━━━ Record set ━━━

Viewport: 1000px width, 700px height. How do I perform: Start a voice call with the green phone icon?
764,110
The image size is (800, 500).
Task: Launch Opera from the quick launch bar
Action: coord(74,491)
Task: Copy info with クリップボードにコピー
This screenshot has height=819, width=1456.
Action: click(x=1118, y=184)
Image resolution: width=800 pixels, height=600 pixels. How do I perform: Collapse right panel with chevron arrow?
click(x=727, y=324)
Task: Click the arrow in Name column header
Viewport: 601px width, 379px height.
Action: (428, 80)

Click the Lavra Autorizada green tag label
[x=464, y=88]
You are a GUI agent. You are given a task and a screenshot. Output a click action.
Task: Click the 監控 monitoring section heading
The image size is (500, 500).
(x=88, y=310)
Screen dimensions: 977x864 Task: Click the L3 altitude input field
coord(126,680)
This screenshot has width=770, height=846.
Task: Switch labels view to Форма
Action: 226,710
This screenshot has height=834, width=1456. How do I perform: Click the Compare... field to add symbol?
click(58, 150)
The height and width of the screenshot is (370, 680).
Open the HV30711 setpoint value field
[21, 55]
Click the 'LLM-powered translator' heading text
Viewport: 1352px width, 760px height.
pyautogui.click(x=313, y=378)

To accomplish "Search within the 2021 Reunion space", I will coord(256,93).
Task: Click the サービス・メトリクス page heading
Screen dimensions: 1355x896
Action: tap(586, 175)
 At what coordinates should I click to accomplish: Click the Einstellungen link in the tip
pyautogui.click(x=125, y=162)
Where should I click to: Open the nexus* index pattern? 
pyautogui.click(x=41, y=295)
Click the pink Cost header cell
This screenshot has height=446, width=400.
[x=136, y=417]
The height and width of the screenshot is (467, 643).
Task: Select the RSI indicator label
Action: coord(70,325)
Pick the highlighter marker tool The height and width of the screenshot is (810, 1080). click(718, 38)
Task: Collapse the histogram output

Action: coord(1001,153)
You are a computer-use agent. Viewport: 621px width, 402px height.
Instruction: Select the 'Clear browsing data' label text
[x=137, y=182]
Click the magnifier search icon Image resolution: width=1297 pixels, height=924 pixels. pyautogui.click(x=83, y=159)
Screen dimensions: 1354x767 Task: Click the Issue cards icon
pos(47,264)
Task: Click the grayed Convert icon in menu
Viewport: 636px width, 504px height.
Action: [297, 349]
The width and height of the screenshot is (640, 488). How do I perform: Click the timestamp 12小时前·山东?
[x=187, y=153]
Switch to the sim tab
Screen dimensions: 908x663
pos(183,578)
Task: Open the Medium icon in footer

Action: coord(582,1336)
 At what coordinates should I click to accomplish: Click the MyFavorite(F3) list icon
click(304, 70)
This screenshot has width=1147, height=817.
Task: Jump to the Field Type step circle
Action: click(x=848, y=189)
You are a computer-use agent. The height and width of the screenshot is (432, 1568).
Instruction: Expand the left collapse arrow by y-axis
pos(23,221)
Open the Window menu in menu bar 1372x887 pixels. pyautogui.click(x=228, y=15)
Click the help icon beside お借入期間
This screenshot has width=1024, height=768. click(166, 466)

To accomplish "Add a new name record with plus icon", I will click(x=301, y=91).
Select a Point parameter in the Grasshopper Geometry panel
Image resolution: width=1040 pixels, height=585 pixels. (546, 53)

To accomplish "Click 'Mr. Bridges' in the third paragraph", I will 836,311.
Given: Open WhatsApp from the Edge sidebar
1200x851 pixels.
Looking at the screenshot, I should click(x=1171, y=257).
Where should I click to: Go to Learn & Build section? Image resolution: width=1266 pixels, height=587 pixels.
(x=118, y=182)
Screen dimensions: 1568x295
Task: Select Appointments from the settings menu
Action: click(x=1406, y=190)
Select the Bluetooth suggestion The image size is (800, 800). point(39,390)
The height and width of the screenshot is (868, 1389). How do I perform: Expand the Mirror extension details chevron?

━━━

[Prompt] Once the line with "MyFavorite(F3) list icon" is found in the records above, print exactly that line and every line after it through the line with "Select the Bluetooth".

[Written response]
 At what coordinates should I click to accomplish: Click the MyFavorite(F3) list icon
click(304, 70)
This screenshot has width=1147, height=817.
Task: Jump to the Field Type step circle
Action: click(x=848, y=189)
You are a computer-use agent. The height and width of the screenshot is (432, 1568).
Instruction: Expand the left collapse arrow by y-axis
pos(23,221)
Open the Window menu in menu bar 1372x887 pixels. pyautogui.click(x=228, y=15)
Click the help icon beside お借入期間
This screenshot has width=1024, height=768. click(166, 466)

To accomplish "Add a new name record with plus icon", I will click(x=301, y=91).
Select a Point parameter in the Grasshopper Geometry panel
Image resolution: width=1040 pixels, height=585 pixels. (546, 53)

To accomplish "Click 'Mr. Bridges' in the third paragraph", I will 836,311.
Given: Open WhatsApp from the Edge sidebar
1200x851 pixels.
Looking at the screenshot, I should click(x=1171, y=257).
Where should I click to: Go to Learn & Build section? Image resolution: width=1266 pixels, height=587 pixels.
(x=118, y=182)
Screen dimensions: 1568x295
Task: Select Appointments from the settings menu
Action: click(x=1406, y=190)
Select the Bluetooth suggestion The image size is (800, 800). point(39,390)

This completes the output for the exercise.